Listed below are the key industry trends impacting the delivery innovation in retail theme, as identified by GlobalData.
Despite the many advantages that online retailers have, the rise of the online channel has created a rapidly growing issue—last-mile delivery. Previously, consumers carried the responsibility of transporting any purchased products from store to home but increasingly this final stage is falling onto the shoulders of retailers.
Across the board, the ecommerce channel has emerged as a winner during the Covid-19 pandemic, as it was the only channel that generated substantial revenue for many retailers. Convenience and compulsion have been the defining factors of the ecommerce boom; people have found it easy to shop online and get things delivered during lockdowns, and those who earlier preferred to shop at physical stores were forced to adopt new digital ways. Customers have become familiar with this method of purchase, and it will have a lasting impact on retailers’ business strategies. Retailers should consider enhancing their online capabilities through marketplaces or direct-to-consumer selling.
Retailers have enlisted delivery companies such as Deliveroo, Instacart, and Rappi to help with last-mile delivery and offer fast fulfilment to shoppers. In the long term, retailers need to set up and strengthen their delivery, click and collect, buy-online-pickup-in-store (BOPIS), and curb side pickup systems to support growth in online business.
Quick commerce (q-commerce) is all about the fast delivery of small orders, unlike traditional ecommerce, which has average delivery times of three to five business days and accommodates larger orders. Q-commerce complements, rather than replaces, weekly/monthly shopping trips, as it allows shoppers to quickly get hold of last-minute items or items they may have forgotten. As competition in online delivery services increases, companies are striving to decrease delivery times to stand out, by employing neighbourhood fulfilment centres, drones, and other autonomous vehicles. For example, JOKR, an app-based grocery delivery service in the US, launched a 15-minute grocery delivery service in New York City.
The micro fulfilment hubs, also known as dark stores, are not open to in-store shoppers but have a storage capacity of over 2,000 to 3,000 stock keeping units (SKUs) and are utilised to deliver groceries to any location within an eight-minute e-bike ride. Other retailers that have introduced their own rapid delivery options to compete include Tesco (Tesco Whoosh) and Ocado (Ocado Zoom).
Automation of supply chains
Retailers are incorporating more scalable and adaptable solutions in supply chain management to stay relevant in a highly dynamic and rapidly changing market. Increasing labour shortages, growing real estate rental prices, and fulfilment demands are the major factors driving companies to deploy single automation processes that manage supply chain areas.
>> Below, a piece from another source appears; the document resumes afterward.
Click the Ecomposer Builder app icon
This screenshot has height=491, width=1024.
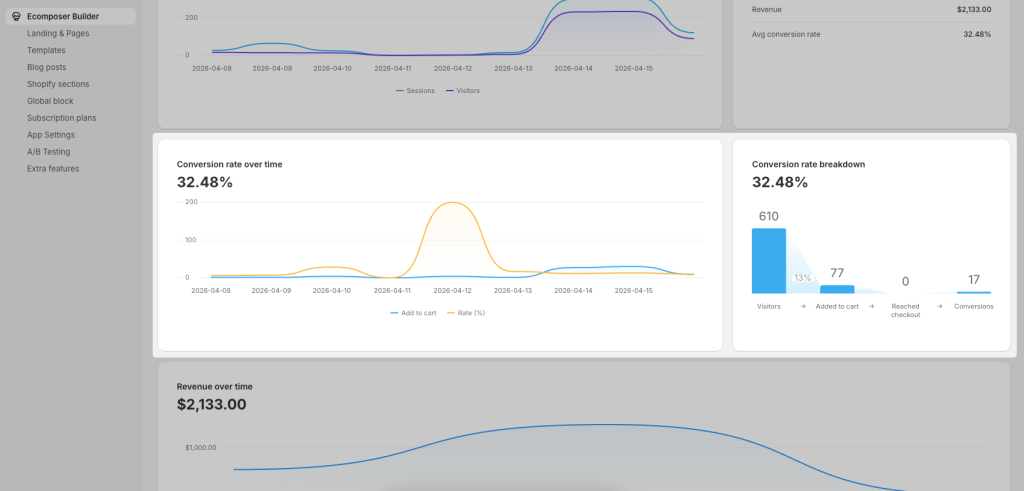16,16
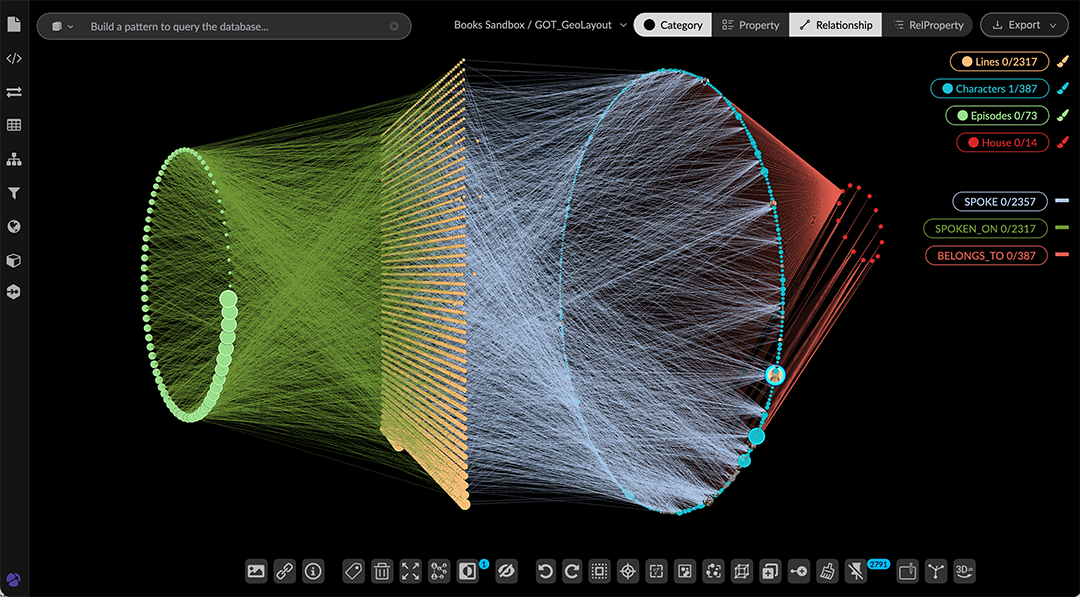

These areas include warehouse management, instore inventory, shelf management, logistics, product lifecycle, and demand analysis.
Automation plays a crucial role as it helps retailers lower supply chain costs and optimise operational processes to improve efficiency. It helps to save costs through effective utilisation of storage capacities, as well as by analysing customer demand patterns, improving supplier relationships, and moving supplies faster. Synchronised planning of supply chain management enables growth in strategic markets, speeds up the order-to-cash process, and offers opportunities for business expansion.
As consumers are increasingly demanding quick delivery and convenient shopping options, there is a need for retailers to differentiate themselves by moving towards demand-driven supply chains and focusing on innovative approaches to sourcing, replenishment, distribution, and logistics. Although the initial cost of advanced technologies is extremely high and can cause short-term disruption, the potential long-term profitability will encourage retailers to adopt the systems.
Covid-19 impact on supply chains
The Covid-19 pandemic and resulting lockdown restrictions forced retailers to shut down operations, which adversely obstructed manufacturing, exports, and supply chain operations globally. This has directly impacted leading international brands such as Inditex, Hennes and Mauritz, Gap, and others that source raw materials from across the world. The pandemic not only impacted large players but also negatively affected small and independent retailers.
Retailers focused on innovation and flexible approaches to streamline supply chain and logistics operations during the pandemic and accelerate recovery. Emerging tech-driven disruptions such as the use of contactless technology for checkout, improving supply chain sustainability, and offering a superior delivery experience have been key areas of focus for retailers.
Consumers shifted to online retail platforms as stores were forced to temporarily close during the pandemic, which stressed the logistics operations of ecommerce players. To meet this growing online demand, ecommerce players invested in expanding fulfilment infrastructure and formed partnerships with other logistics experts. For example, Flipkart strengthened its last-mile reach with over 3,000 delivery hubs across India to meet the festive season demand in 2020. Similarly, in April 2021, Flipkart partnered with Adani Group’s Adani Logistics Limited to strengthen its supply chain infrastructure and further boost its capability to serve its swiftly increasing customer base.
This is an edited extract from the Delivery Innovation in Retail – Thematic Research report produced by GlobalData Thematic Research.